The problem lies with the heart. The prophet Jeremiah explained, "The heart is more deceitful than all else and is desperately sick; who can understand it?" (Jeremiah 17:9, New American Standard Bible).

God exposes the dark intent of those who deliberately set themselves against Him: "For when they [those who despise God's authority] speak great swelling words of emptiness, they allure through the lusts of the flesh, through lewdness, the ones who have actually escaped from those who live in error. While they promise them liberty, they themselves are slaves of corruption; for by whom a person is overcome, by him also he is brought into bondage" (2 Peter 2:18-19).

We must guard our minds against those "great swelling words of emptiness" that bombard us with unsubstantiated evolutionary thought. Such thinking has a gradual and insidious effect on us and on our society—an effect the Bible equates with slavery.

Analyzing the motive

God's Word pulls no punches in identifying the motivation for denying His existence. The apostle Paul explains that some people reject God so they will have no qualms when it comes to satisfying their selfish desires.

Notice the process and tragic results: "What can be known about God is plain to them; for God himself has made it plain. For ever since the creation of the universe God's invisible attributes—his everlasting power and divinity—are to be seen and studied in his works, so that men have no excuse; because, although they learned to know God, yet they did not offer him as God either praise or thanksgiving. Their speculations about him proved futile, and their undiscerning minds were darkened" (Romans 1:19-21, Twentieth Century New Testament).

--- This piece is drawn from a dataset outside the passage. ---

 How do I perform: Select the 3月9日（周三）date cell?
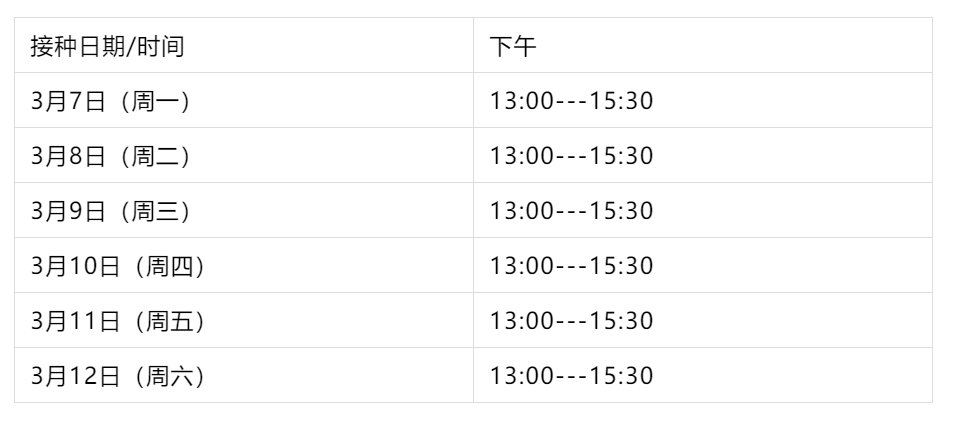point(110,211)
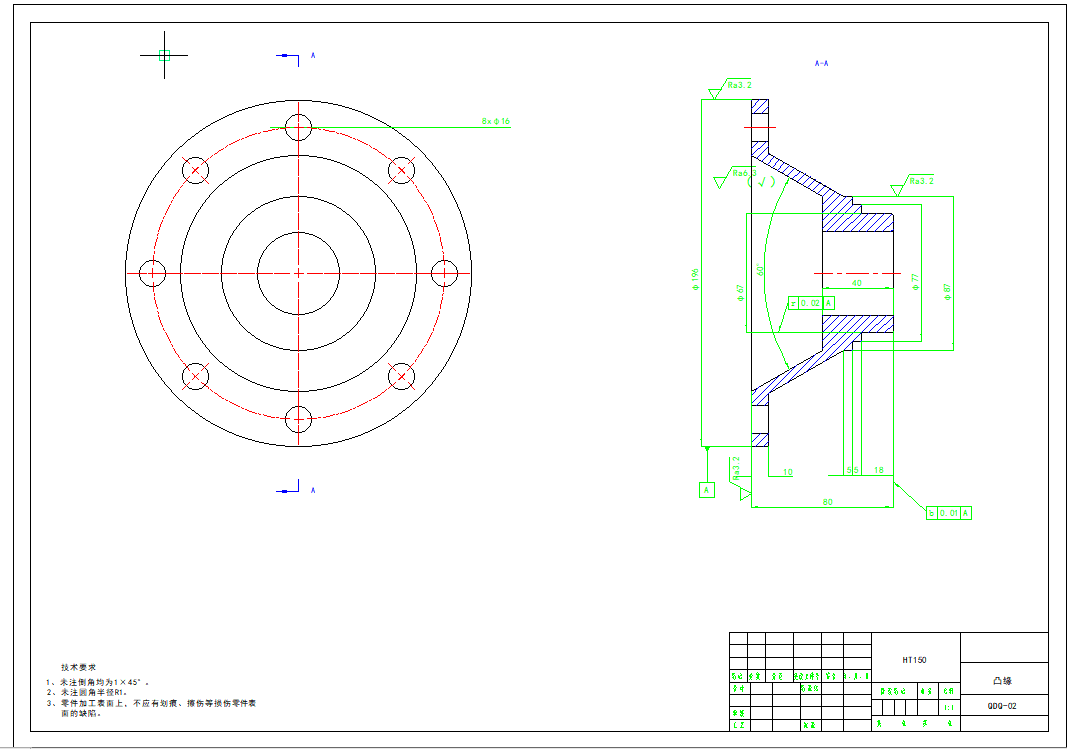
Task: Click the crosshair cursor marker with the small square
Action: click(164, 56)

Paul explains that when we look into the skies and examine the world around us, the creative hand of God should be self-evident. A reasonable person will recognize that God exists because of the evidence he can see with his own eyes. Paul says a person should logically and naturally conclude that there is a Creator God and recognize many of His attributes by observing the wonders He has made. To conclude otherwise—that the sun, moon, earth and stars came into existence on their own from nothing—is utterly nonsensical.

Some, however, carry such a passionate anti-God prejudice that they conclude the opposite—that the physical universe doesn't require God. Paul continues his description of the process that takes place in their thinking: "Professing to be wise, they showed themselves fools; and they transformed the Glory of the immortal God into the likeness of mortal man, and of birds, and beasts, and reptiles" (Romans 1:22-23, TCNT). They attribute godlike powers to the physical creation and reject the Creator.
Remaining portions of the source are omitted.